# EXERCISE GOAL
Which lines of the material below contain the string "title", matching case exactly? Copy each of those lines in full.

# LISTED RECORDS
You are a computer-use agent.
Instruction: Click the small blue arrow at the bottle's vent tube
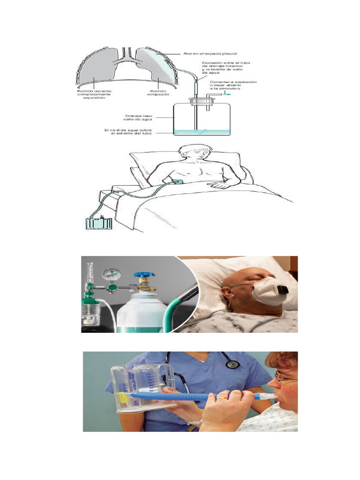[x=227, y=94]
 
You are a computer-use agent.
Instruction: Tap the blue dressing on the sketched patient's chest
[x=178, y=181]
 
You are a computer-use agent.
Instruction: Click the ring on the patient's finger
[x=220, y=398]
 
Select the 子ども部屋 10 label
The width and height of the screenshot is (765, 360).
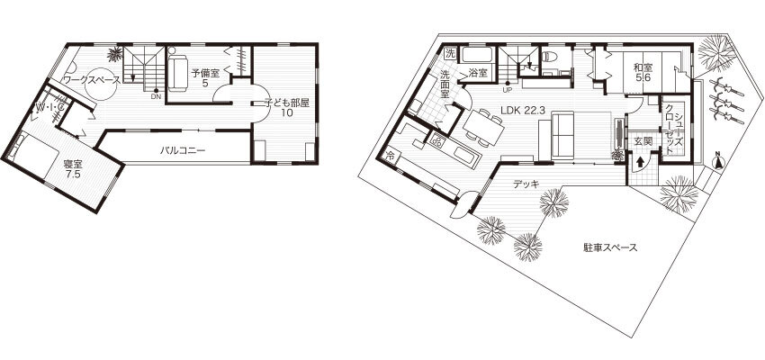tap(287, 108)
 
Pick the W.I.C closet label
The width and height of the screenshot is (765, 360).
tap(50, 109)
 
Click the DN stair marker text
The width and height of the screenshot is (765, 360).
tap(156, 95)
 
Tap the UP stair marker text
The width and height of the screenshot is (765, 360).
tap(507, 89)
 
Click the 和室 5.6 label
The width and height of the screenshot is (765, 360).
tap(642, 73)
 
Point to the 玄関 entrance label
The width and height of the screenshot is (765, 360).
tap(643, 140)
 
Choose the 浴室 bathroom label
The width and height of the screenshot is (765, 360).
tap(477, 72)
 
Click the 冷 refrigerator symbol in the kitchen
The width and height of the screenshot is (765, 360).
tap(391, 157)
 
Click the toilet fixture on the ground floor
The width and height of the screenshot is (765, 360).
tap(551, 61)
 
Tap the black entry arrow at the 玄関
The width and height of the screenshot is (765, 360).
tap(641, 163)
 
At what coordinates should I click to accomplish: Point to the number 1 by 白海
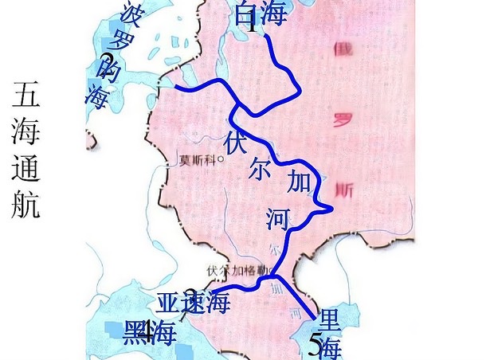(x=251, y=22)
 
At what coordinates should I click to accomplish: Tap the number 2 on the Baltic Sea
(x=107, y=60)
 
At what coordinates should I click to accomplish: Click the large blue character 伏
(x=237, y=144)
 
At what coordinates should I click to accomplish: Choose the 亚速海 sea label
(x=193, y=303)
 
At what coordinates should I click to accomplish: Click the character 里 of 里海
(x=328, y=323)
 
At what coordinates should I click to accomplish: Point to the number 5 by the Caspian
(x=316, y=345)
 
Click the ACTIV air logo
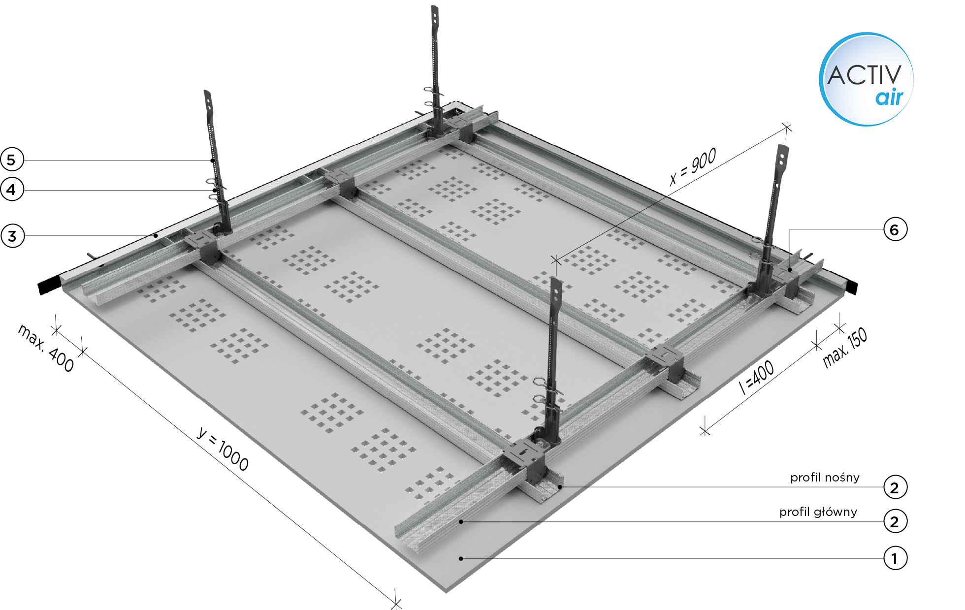866,79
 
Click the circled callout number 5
12,160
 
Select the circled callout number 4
12,190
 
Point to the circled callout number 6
895,229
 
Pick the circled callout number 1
895,558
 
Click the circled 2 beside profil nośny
895,487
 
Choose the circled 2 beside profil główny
895,521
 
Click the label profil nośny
825,478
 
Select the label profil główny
818,512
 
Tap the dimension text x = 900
693,166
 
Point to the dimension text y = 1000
223,449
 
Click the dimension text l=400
757,378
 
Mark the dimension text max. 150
845,348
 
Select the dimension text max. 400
46,348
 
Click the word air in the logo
889,97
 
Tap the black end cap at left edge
49,285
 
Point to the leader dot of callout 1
461,558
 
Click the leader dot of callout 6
789,269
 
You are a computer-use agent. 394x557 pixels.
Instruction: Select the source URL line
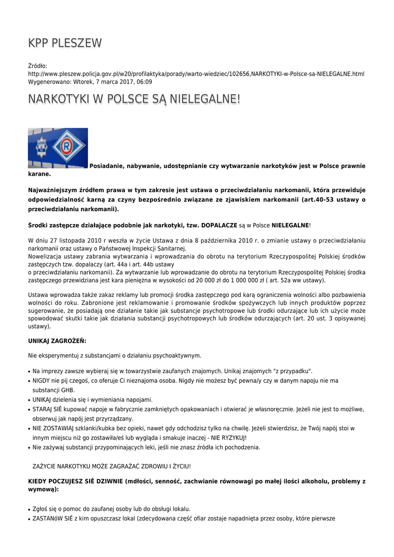pos(196,73)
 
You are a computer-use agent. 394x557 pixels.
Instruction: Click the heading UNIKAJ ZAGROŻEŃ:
pos(57,341)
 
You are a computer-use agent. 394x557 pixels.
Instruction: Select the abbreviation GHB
pos(67,390)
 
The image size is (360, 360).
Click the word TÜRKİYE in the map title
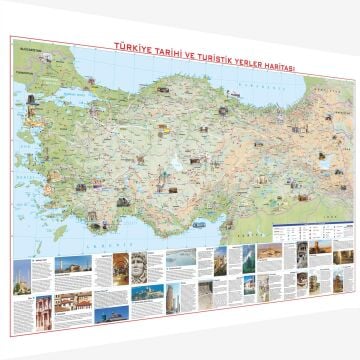coord(134,46)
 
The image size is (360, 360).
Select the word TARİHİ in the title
coord(163,47)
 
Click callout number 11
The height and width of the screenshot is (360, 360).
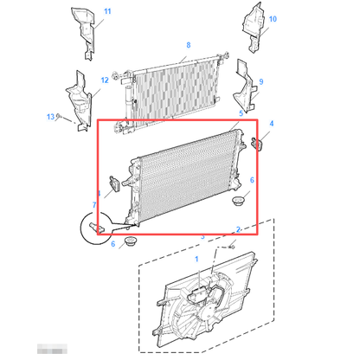107,11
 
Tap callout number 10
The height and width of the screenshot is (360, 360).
273,18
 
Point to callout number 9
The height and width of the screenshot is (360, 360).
260,81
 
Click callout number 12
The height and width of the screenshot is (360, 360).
104,80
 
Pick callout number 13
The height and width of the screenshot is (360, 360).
49,116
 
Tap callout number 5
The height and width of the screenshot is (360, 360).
241,113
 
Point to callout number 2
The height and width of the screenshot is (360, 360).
238,229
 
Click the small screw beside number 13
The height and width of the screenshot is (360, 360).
60,120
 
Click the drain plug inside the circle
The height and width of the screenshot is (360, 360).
96,228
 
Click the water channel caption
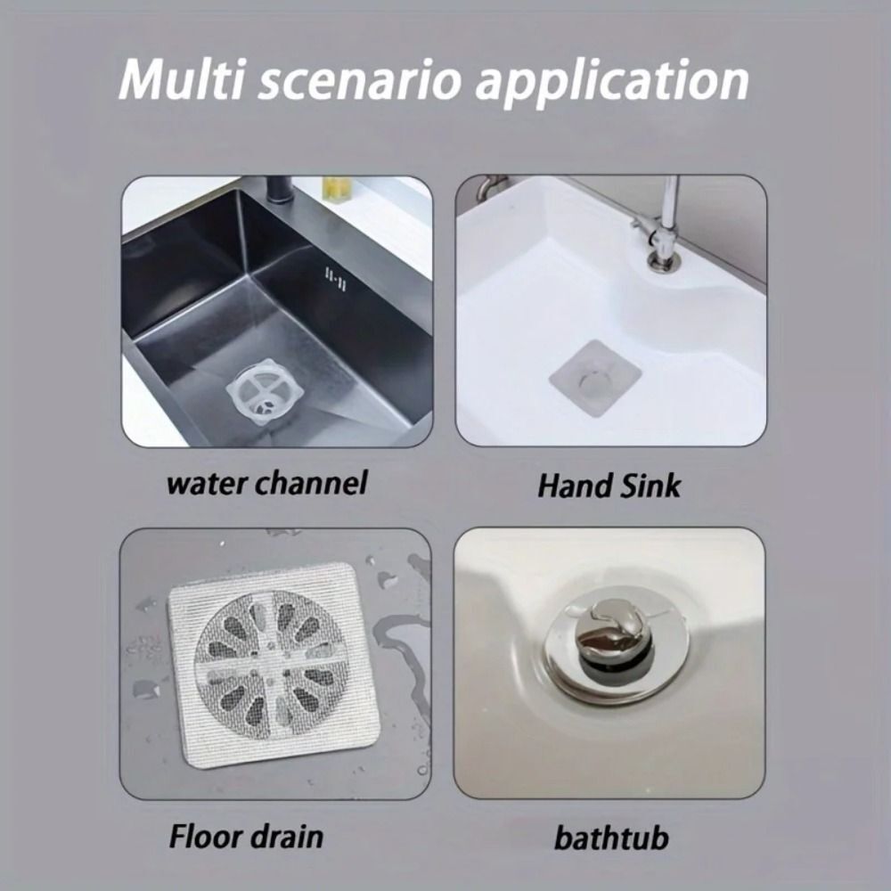click(267, 484)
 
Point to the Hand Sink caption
click(609, 486)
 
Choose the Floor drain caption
click(245, 837)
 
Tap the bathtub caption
click(611, 838)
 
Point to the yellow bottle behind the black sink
click(336, 189)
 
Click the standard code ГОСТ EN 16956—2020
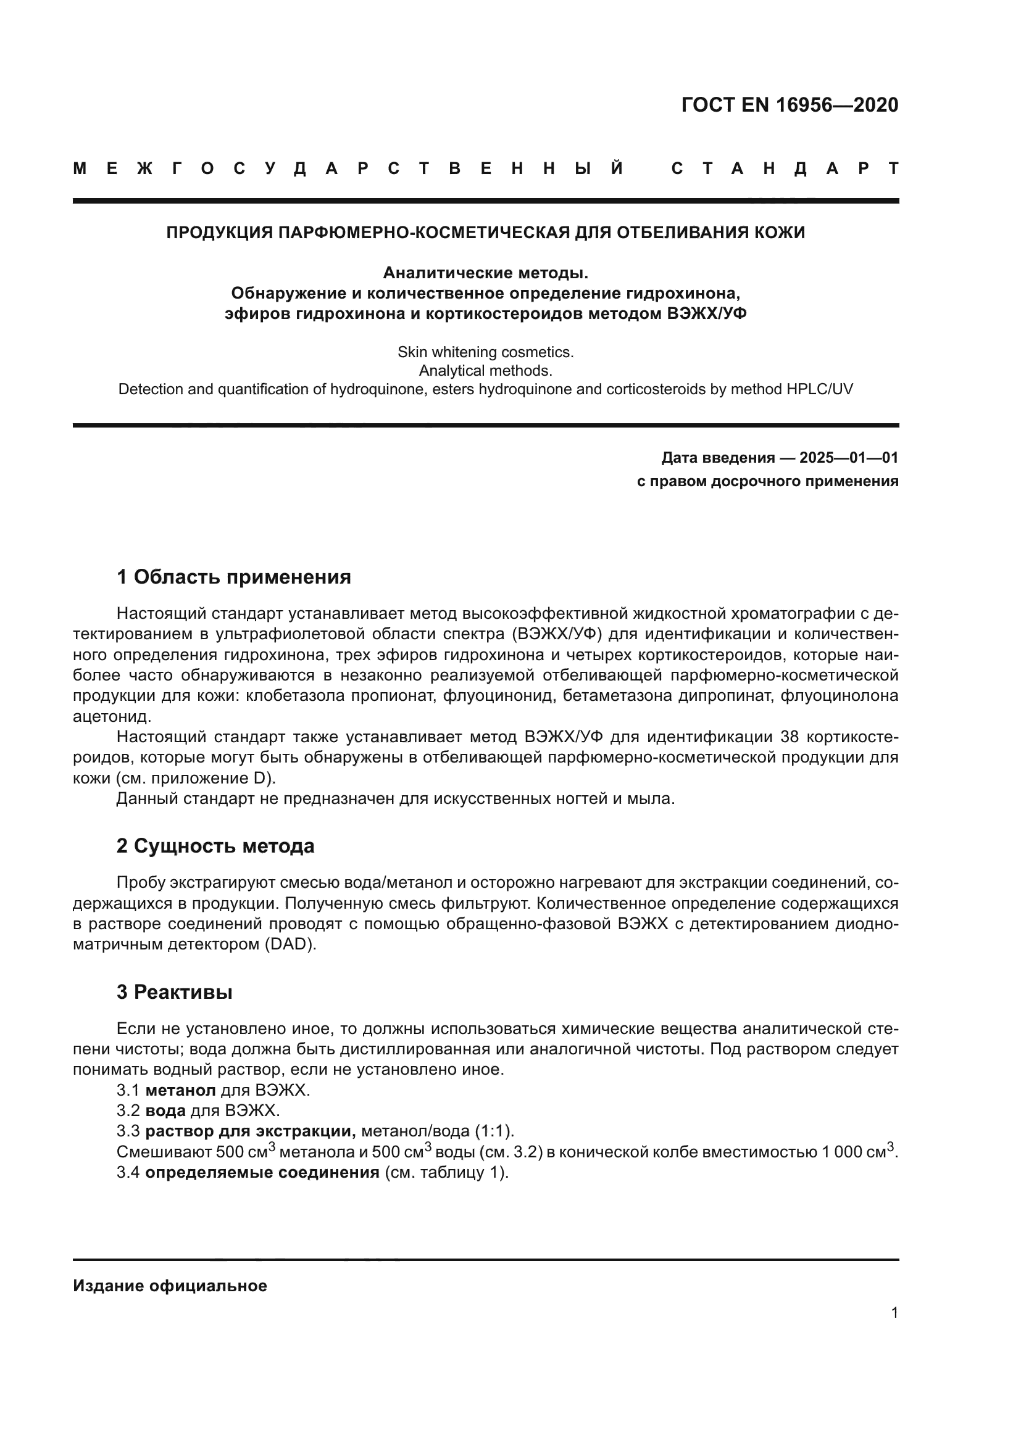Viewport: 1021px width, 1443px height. click(x=790, y=105)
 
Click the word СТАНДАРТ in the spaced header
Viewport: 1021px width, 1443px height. click(x=785, y=169)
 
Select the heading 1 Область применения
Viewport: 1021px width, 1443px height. click(x=233, y=576)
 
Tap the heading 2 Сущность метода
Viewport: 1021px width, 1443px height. click(x=215, y=846)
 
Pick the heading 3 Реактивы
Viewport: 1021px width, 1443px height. click(x=174, y=992)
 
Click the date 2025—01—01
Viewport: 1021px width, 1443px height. click(x=849, y=458)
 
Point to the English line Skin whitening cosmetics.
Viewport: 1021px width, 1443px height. click(x=485, y=352)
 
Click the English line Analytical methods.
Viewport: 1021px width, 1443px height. click(x=485, y=371)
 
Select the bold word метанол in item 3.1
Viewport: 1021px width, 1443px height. click(x=180, y=1090)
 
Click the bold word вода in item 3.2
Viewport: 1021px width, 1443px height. click(x=165, y=1110)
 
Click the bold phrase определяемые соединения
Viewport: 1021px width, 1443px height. click(x=262, y=1172)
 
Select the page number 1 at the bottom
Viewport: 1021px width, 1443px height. click(x=894, y=1312)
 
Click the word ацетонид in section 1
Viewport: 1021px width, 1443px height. click(x=111, y=716)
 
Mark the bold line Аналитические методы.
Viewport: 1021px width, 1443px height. click(x=485, y=273)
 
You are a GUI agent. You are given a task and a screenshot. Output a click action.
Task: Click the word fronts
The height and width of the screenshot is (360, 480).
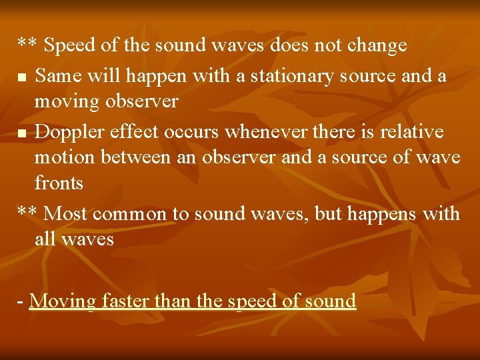click(x=59, y=183)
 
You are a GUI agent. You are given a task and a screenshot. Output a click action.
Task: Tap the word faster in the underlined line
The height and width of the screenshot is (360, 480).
click(x=126, y=301)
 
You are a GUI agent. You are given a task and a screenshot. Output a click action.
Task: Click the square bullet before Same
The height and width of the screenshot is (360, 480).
click(x=22, y=78)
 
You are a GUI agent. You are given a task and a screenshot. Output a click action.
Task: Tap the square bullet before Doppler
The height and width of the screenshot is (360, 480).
click(x=22, y=134)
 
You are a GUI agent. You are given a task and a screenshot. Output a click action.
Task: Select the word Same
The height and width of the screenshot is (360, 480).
click(x=56, y=76)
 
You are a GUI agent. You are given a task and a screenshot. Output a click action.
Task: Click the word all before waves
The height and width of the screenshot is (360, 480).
click(x=45, y=239)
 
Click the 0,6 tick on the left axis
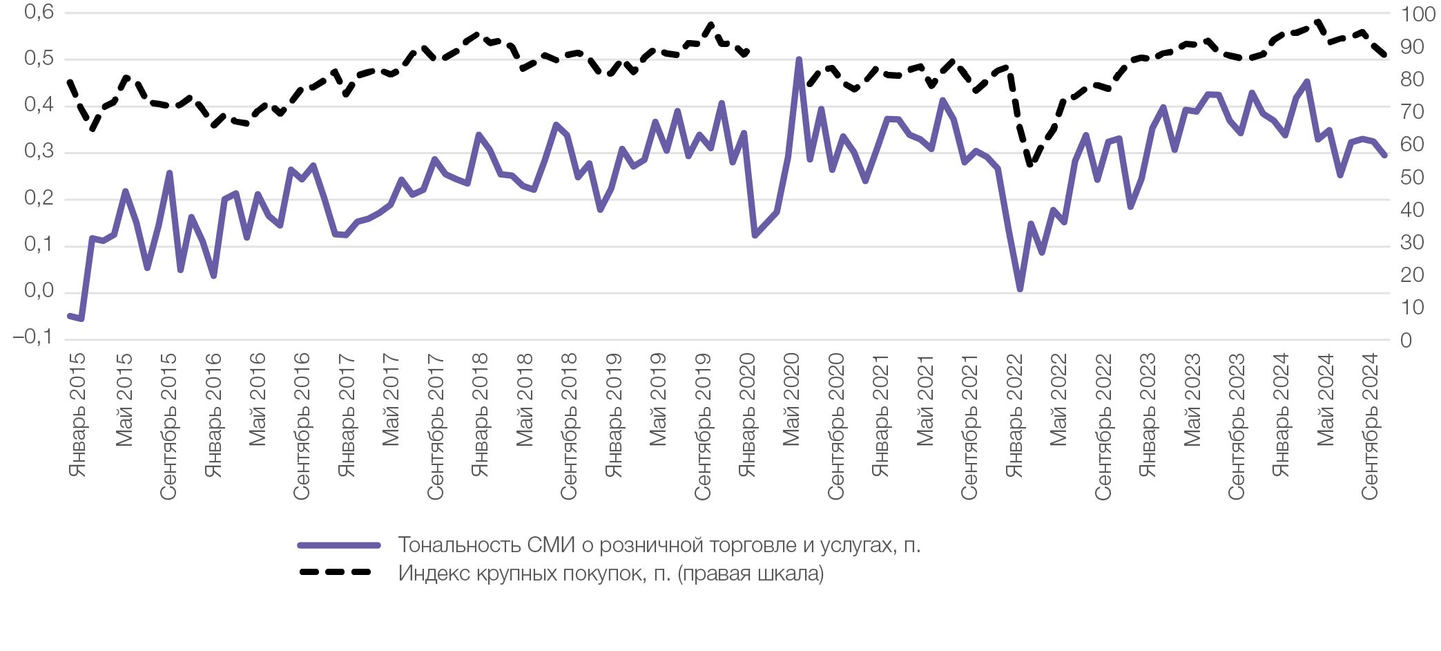click(39, 12)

# SOLUTION FOR THIS EXERCISE
Click the word TÜRKİYE in the map title
Select the word TARİHİ in the title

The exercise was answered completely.